What to work on
Set out exactly, line by line, the stretch of data below that begins at the line containing "Contact (1222, 25)" and ends at the line containing "etti (301, 2053)", with both ends kept.

── Records supplied

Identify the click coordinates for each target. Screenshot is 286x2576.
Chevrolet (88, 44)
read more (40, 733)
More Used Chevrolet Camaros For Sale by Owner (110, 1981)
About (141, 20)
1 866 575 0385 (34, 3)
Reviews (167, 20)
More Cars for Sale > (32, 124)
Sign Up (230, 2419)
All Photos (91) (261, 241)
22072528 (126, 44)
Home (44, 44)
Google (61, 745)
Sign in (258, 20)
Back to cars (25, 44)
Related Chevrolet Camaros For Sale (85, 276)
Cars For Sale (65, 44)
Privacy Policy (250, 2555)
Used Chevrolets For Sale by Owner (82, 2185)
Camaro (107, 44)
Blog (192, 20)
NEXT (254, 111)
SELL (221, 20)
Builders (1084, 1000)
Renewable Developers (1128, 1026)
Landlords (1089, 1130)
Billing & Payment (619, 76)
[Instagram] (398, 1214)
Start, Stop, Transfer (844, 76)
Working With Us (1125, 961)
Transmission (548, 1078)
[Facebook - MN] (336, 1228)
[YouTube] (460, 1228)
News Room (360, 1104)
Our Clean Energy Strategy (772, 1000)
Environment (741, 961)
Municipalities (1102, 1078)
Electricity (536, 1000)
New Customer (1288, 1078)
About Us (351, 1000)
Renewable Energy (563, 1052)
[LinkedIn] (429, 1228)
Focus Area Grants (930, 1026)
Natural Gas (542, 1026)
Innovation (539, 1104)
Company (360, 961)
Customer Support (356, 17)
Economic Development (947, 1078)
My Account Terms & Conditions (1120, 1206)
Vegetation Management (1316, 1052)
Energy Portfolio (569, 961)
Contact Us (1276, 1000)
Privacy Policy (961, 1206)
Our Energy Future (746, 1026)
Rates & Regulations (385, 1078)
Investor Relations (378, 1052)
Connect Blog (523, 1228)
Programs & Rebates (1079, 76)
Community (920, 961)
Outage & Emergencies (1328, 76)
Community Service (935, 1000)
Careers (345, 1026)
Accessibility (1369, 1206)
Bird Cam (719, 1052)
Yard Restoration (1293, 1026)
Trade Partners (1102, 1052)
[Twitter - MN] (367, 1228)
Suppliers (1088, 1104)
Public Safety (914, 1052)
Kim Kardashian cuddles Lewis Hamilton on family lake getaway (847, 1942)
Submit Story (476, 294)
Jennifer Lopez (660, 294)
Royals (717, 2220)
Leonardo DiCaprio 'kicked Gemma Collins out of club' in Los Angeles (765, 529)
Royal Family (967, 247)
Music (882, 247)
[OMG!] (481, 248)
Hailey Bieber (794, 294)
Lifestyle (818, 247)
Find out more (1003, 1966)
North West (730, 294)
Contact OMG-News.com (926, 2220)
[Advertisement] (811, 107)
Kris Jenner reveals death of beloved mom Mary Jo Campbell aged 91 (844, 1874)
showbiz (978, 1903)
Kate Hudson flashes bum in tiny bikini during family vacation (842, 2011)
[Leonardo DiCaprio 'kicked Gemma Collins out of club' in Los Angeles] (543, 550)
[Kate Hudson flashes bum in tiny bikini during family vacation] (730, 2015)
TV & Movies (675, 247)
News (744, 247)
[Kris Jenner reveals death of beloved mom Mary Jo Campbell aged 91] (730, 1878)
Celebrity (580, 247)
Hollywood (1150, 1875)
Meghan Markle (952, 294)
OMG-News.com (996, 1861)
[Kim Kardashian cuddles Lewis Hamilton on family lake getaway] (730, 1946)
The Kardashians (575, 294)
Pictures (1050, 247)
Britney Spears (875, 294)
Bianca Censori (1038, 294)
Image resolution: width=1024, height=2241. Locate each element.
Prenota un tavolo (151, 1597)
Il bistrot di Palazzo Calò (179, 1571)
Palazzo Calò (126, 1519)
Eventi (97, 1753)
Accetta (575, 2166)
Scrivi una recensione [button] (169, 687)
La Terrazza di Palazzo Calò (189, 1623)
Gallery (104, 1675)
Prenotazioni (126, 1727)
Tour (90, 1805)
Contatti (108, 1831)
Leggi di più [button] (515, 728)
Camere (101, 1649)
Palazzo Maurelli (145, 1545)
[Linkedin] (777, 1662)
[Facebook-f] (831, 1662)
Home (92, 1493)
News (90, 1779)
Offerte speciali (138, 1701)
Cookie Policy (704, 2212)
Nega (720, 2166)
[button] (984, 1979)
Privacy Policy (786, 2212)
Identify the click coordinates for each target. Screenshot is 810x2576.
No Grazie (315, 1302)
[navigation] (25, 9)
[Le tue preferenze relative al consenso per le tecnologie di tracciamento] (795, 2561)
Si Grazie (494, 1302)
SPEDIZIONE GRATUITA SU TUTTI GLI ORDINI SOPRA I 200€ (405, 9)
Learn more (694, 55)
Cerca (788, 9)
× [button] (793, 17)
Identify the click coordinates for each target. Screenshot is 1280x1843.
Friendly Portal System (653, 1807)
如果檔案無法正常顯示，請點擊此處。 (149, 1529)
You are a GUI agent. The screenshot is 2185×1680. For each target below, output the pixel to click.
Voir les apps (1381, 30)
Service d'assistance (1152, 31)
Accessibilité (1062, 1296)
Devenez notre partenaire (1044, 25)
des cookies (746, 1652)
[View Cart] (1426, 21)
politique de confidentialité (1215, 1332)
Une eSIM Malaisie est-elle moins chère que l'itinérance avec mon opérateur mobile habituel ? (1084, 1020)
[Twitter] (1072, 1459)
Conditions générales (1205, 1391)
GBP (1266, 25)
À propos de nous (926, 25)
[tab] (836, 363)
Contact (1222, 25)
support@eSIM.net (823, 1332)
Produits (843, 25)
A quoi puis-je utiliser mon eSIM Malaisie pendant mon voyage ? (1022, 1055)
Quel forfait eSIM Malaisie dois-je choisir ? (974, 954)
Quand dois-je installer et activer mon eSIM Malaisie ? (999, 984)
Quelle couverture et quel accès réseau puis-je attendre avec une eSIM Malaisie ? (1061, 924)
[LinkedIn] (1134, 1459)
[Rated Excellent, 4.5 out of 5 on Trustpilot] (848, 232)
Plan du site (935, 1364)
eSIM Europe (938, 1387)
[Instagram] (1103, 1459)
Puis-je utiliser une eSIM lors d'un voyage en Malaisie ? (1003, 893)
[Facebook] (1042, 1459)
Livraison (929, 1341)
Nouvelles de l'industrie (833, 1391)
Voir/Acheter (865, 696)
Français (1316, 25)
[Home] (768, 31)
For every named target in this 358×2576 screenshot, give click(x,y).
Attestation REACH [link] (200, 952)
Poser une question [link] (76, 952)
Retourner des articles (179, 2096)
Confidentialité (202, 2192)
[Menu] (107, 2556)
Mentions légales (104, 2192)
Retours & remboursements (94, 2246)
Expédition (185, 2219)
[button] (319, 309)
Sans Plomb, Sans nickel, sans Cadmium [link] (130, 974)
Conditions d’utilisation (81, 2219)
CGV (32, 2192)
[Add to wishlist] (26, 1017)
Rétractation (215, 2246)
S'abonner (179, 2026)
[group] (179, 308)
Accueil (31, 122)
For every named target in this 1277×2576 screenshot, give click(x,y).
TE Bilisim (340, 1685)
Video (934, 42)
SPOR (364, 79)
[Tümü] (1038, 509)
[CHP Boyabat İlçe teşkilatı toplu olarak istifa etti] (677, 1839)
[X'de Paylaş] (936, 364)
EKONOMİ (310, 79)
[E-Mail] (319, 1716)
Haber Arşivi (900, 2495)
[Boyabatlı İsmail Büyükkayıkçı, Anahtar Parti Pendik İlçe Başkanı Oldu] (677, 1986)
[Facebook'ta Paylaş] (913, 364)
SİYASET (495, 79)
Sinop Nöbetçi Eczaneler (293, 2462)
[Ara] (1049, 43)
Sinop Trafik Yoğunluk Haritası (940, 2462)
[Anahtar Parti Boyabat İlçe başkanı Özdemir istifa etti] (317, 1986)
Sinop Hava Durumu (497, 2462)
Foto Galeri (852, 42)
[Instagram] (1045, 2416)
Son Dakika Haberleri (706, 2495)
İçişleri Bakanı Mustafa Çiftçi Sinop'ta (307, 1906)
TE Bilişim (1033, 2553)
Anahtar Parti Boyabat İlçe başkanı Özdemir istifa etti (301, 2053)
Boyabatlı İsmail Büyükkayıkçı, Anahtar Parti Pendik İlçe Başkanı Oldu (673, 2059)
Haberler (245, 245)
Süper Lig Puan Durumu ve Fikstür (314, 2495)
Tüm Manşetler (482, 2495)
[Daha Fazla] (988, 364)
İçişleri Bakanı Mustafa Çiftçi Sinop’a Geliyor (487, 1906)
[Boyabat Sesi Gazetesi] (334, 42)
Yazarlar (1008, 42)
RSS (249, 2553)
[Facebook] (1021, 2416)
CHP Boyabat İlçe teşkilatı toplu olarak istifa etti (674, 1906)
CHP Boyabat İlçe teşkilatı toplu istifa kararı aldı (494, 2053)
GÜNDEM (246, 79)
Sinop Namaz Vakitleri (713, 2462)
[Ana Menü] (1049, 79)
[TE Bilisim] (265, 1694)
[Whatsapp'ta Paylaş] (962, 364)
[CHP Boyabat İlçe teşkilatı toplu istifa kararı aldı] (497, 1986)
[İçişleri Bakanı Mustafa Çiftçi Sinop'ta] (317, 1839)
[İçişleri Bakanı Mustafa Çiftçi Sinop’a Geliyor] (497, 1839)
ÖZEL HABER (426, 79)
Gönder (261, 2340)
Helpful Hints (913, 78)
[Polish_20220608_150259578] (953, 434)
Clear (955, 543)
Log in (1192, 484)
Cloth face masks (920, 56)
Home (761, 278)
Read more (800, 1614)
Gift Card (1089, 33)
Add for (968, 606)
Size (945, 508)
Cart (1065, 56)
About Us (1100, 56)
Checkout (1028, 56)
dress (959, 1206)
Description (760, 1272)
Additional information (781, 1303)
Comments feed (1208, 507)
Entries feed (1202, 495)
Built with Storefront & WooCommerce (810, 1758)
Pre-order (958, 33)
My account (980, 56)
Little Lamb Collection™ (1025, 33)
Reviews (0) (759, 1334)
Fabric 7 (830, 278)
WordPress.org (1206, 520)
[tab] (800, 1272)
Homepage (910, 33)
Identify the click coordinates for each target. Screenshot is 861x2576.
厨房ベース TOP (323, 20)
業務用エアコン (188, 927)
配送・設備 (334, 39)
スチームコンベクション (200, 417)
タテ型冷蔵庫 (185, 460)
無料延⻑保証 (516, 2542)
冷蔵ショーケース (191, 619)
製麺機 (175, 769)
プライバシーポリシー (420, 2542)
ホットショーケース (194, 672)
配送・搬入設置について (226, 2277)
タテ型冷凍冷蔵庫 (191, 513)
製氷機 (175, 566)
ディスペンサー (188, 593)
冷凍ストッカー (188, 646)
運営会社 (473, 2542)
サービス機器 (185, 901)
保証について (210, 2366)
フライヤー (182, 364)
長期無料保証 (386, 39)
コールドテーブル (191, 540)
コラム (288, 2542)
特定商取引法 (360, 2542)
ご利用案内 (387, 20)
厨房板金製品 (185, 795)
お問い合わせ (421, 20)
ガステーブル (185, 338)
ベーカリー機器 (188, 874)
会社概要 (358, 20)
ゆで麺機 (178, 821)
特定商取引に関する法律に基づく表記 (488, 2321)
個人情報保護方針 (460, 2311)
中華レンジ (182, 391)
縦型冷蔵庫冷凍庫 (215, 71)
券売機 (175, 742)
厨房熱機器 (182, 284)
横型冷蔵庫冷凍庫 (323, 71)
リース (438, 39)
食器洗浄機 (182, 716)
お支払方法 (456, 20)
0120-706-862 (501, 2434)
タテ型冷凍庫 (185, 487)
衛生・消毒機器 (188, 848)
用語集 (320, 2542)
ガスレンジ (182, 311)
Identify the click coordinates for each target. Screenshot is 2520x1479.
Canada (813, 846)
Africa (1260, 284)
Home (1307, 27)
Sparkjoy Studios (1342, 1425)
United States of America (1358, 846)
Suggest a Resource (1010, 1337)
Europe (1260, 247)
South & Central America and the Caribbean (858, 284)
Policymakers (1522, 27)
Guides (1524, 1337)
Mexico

────

Exercise output
Contact (1222, 25)
support@eSIM.net (823, 1332)
Produits (843, 25)
A quoi puis-je utiliser mon eSIM Malaisie pendant mon voyage ? (1022, 1055)
Quel forfait eSIM Malaisie dois-je choisir ? (974, 954)
Quand dois-je installer et activer mon eSIM Malaisie ? (999, 984)
Quelle couverture et quel accès réseau puis-je attendre avec une eSIM Malaisie ? (1061, 924)
[LinkedIn] (1134, 1459)
[Rated Excellent, 4.5 out of 5 on Trustpilot] (848, 232)
Plan du site (935, 1364)
eSIM Europe (938, 1387)
[Instagram] (1103, 1459)
Puis-je utiliser une eSIM lors d'un voyage en Malaisie ? (1003, 893)
[Facebook] (1042, 1459)
Livraison (929, 1341)
Nouvelles de l'industrie (833, 1391)
Voir/Acheter (865, 696)
Français (1316, 25)
[Home] (768, 31)
For every named target in this 358×2576 screenshot, give click(x,y).
Attestation REACH [link] (200, 952)
Poser une question [link] (76, 952)
Retourner des articles (179, 2096)
Confidentialité (202, 2192)
[Menu] (107, 2556)
Mentions légales (104, 2192)
Retours & remboursements (94, 2246)
Expédition (185, 2219)
[button] (319, 309)
Sans Plomb, Sans nickel, sans Cadmium [link] (130, 974)
Conditions d’utilisation (81, 2219)
CGV (32, 2192)
[Add to wishlist] (26, 1017)
Rétractation (215, 2246)
S'abonner (179, 2026)
[group] (179, 308)
Accueil (31, 122)
For every named target in this 1277×2576 screenshot, give click(x,y).
TE Bilisim (340, 1685)
Video (934, 42)
SPOR (364, 79)
[Tümü] (1038, 509)
[CHP Boyabat İlçe teşkilatı toplu olarak istifa etti] (677, 1839)
[X'de Paylaş] (936, 364)
EKONOMİ (310, 79)
[E-Mail] (319, 1716)
Haber Arşivi (900, 2495)
[Boyabatlı İsmail Büyükkayıkçı, Anahtar Parti Pendik İlçe Başkanı Oldu] (677, 1986)
[Facebook'ta Paylaş] (913, 364)
SİYASET (495, 79)
Sinop Nöbetçi Eczaneler (293, 2462)
[Ara] (1049, 43)
Sinop Trafik Yoğunluk Haritası (940, 2462)
[Anahtar Parti Boyabat İlçe başkanı Özdemir istifa etti] (317, 1986)
Sinop Hava Durumu (497, 2462)
Foto Galeri (852, 42)
[Instagram] (1045, 2416)
Son Dakika Haberleri (706, 2495)
İçişleri Bakanı Mustafa Çiftçi Sinop'ta (307, 1906)
TE Bilişim (1033, 2553)
Anahtar Parti Boyabat İlçe başkanı Özdemir istifa etti (301, 2053)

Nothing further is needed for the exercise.